First, thanks very much for your letter on the cryptosystem. I managed to break my addiction to studying the thing for a while, but am now getting back to it. I would like to try and understand systematically how far one can get with the kind of approach you were using: in particular, whether it allows the seed to be found in polynomial time. But I must say I am still reasonably confident that the system is at least hard to break. I have a new idea for showing that breaking it would be equivalent to solving an NP, complete problem; I’ll let you know if this works out.
I thought I would send the enclosed stuff that I have just written. It is not about science (which is what I would prefer to write about), but rather about the organization of science. I am being treated increasingly badly at IAS, and really have to move. I can’t see anywhere that would really be nice to go to, and would support the kinds of things I am now interested in. So I am thinking of trying to create my own environment, by starting some kind of institute. It would be so much nicer if such a thing already existed, but it doesn’t. There are a few plans afoot to create things perhaps like this, but I think they are rather misguided. You probably think that doing something administrative like this is an awful waste of time, and I am not sure that I can disagree, but I feel that I have little choice, and given that I am going to do it, I would like to do it as well as possible. Any comments, suggestions, etc., that you might have I would very greatly appreciate.
RICHARD P. FEYNMAN TO STEPHEN WOLFRAM, OCTOBER 14, 1985
- It is not my opinion that the present organizational structure of science inhibits “complexity research” — I do not believe such an institution is necessary.

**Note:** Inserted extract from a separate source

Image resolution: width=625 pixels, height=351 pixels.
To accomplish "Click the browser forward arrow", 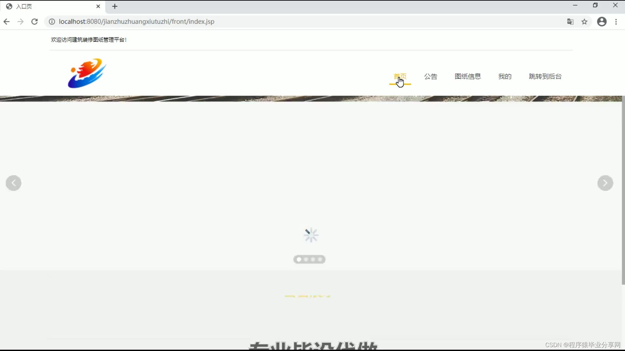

You say you want to create your own environment — but you will not be doing that: you will create (perhaps!) an environment that you might like to work in — but you will not be working in this environment — you will be administering it — and the administration environment is not what you seek — is it? You won’t enjoy administrating people because you won’t succeed in it.
You don’t understand “ordinary people.” To you they are “stupid fools” — so you will not tolerate them or treat their foibles with tolerance or patience — but will drive yourself wild (or they will drive you wild) trying to deal with them in an effective way.

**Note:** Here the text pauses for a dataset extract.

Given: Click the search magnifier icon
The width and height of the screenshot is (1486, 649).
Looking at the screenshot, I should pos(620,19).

Find a way to do your research with as little contact with non-technical people as possible, with one exception, fall madly in love! That is my advice, my friend.
Richard P. Feynman
Wolfram did not follow Feynman’s advice. Not only did he establish an insti-tute but he also founded the company Wolfram Research, makers of the widely used Mathematica software system. Contrary to Feynman’s expectation Wolfram has been a successful CEO for many years. Within this environment he has managed to pursue ambitious directions in basic science, particularly through his 2002 book A New Kind of Science. He has also been happily married since the early 1990s.
Perfectly Reasonable Deviations From The Beaten Track AM, p389-391
Wolfram once gave a talk on Richard Feynman precisely on the occasion of the publication of the above book of letters. It’s available from his website and it’s interesting (if you keep in mind it’s a letter about Feynman seen through the eyes of Wolfram, not one about Wolfram’s life and how he proved wrong Feynman’s advice — which was the one I wanted to read!).